Universities have been wrongly and derogatively condemned as hotbeds of "leftist" indoctrination, teaching "useless theories". When challenged, Gove declines to provide any evidence to support this, leaving the accusation hanging. Tory governments have long wanted to excise universities from teacher education. Those countries Gove says he "admires", Sweden, Finland etc seem to disagree. University involvement is key there and crucial in maintaining their highly educated and trained teaching workforce (remember, he scrapped the last government’s intention to make teaching a Masters profession). In a masterstroke, he also removed the requirement for academies and free schools to hire qualified teachers (but made sure the news was buried during the Olympic opening ceremony celebrations). I find it bizarre that he believes that removing university level education can result in a better trained, higher status workforce. The effect is to reduce a once noble profession to "just a job" that anyone can do with a bit of subject knowledge. The greatest expense in any school is the pay awarded to its teachers. Cutting the requirement for those people to hold any professional qualification, especially a higher degree, allows costs to be reduced.

Academies were not this government's idea, but what an idea to appropriate. To encourage Academy sponsorship, grants to sponsors to take on schools are now paid - remember those heady days when sponsors actually had to pay £2million to be allowed the privilege to take on a school? Where schools, parents and local governors disagree with converting to an academy, just sack the governors, put in a new leadership team and press on regardless of parents want - so much for parental choice.

Paradoxically, if parents choose to buy into Gove's ideology, they can set up their own school, a Free School. Millions are diverted into this pet project. It has the desired effect; businesses sit up and look at this new, attractive way of getting a slice of the education pie. Again, if things don't go well and local authorities deny planning permission for buildings, Gove can overrule them - business likes that - decisive no-nonsense planning that can always be in their favour. Where free schools are not wanted or needed by the local community no matter. Even if they only have a handful of pupils, like the Beccles Free School, they will still be supported - a loss leader perhaps in business terms. When it comes to teachers transferring from existing schools to ideologically driven Free Schools, legal protection of employees through TUPE (Transfer of Undertakings - Protection of Employment), is undermined with claims that, as new entities, Free Schools do not have to accept TUPE. This leaves teachers potentially with no employment, no redundancy and problems with claiming employment benefits.

* _Collected data_
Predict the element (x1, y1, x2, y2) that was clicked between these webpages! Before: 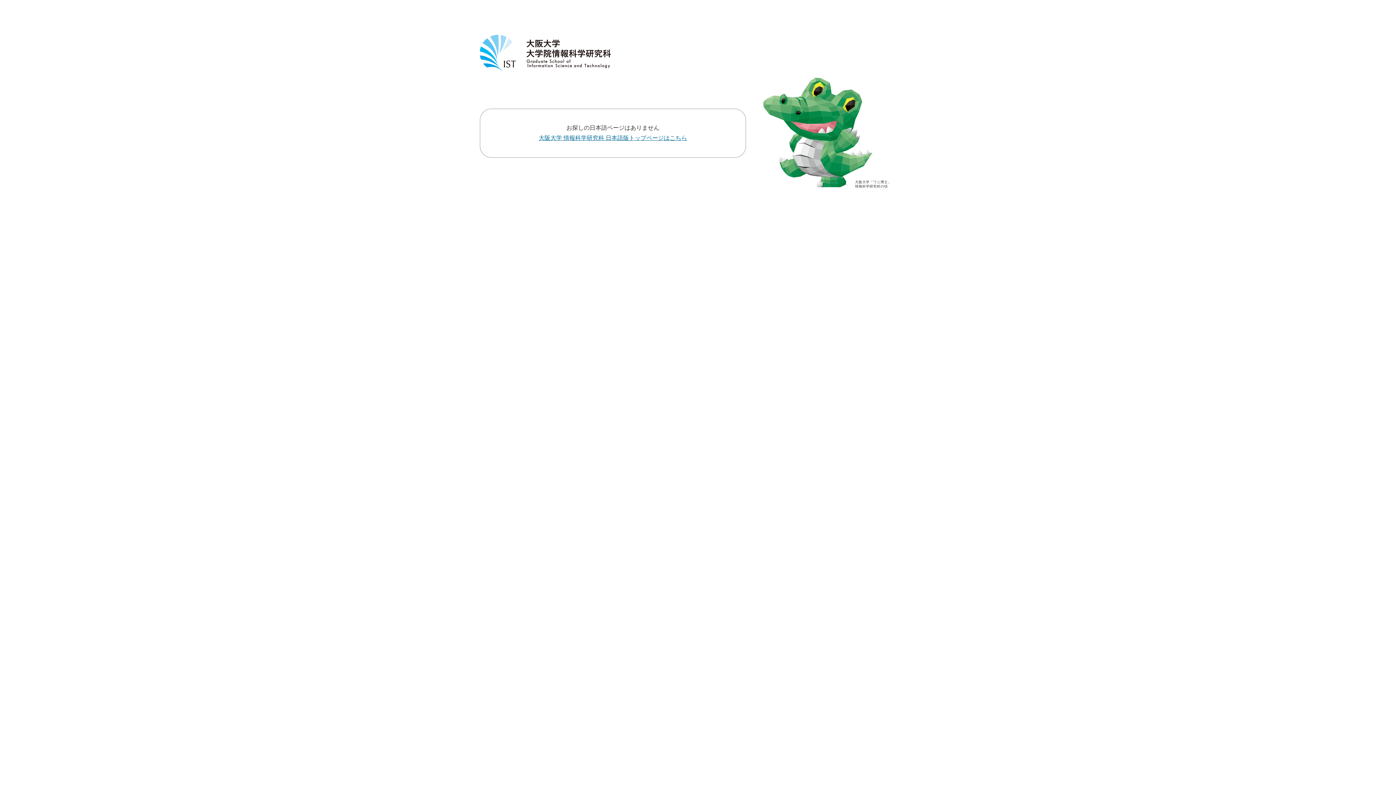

* _What you need to do_
• 1. In the text on Gove's education reforms, which free school is named as having only a handful of pupils?
• 2. Resume the text on Gove's education reforms, starting after its final sentence.

* _Answers for the exercise_
• 1. The Beccles Free School.

• 2.
The stage is set for the wholesale sell-off of state education. Declining exam results, with increased targets for schools to meet, will now place hundreds more schools in the situation of being classed as failing; ripe for forced conversion to academy status. For those academies whose results have fallen and who may not meet the target set there is no effective punishment, other than more inspection or some sackings of the workforce (teachers rather than leaders I suspect). Academes may fail, but Gove's answer - academy conversion - is an empty threat when you already are an academy.

Any hint of dissent, any hint of criticism of these policies is simply met with being labelled as a 'Trotskyite, lover of failure'.

But where next? Business exists to profit. Academies cannot make profits - or can they? As Gove shrewdly stated some time ago, academy sponsors are not allowed to make profits from their schools, yet. So profiteering from the children and staff in our schools was never ruled out completely - there may well be plenty of avenues and business opportunities for making good profits for shareholders, if not now, in the (near?) future.

Gove sees privatisation as the saviour of education, but as Jeremy Hunt, Culture Secretary and Philip Hammond, Defence Secretary, have openly stated, the G4S Olympic debacle tells a different story. Private business may not be the saviour of what should be a state provision for all. But press ahead Gove surely will.

What next for the privatisation of our state education system? I predict that profiteering from schools that are part of academy chains will be allowed. Big business will be lined up to take over the new examination system (I see Pearson, for example, schmoozing and posturing in the wings ready to bid whatever it takes to be the sole exam board, if Gove decides to go down that road). In the USA the state of California has awarded a teacher certification contract to a private business (Pearson) for the next 5 years. While I don't want to put ideas into Gove's head, I can see this as an attractive notion for business. Accomplish this and Gove truly will have destroyed any vestige of state responsibility for education in England.

*The writer works in teacher education in England and has chosen to remain anonymous to avoid his institution being labelled as a hotbed of leftist Trotskyites indoctrinating its students with "useless theory".

Michael Gove. Photograph: Getty Images

David Harris is a pseudonym. The writer works in teacher education in England and has chosen to remain anonymous to avoid his institution being labelled as a hotbed of leftist Trotskyites indoctrinating its students with "useless theory".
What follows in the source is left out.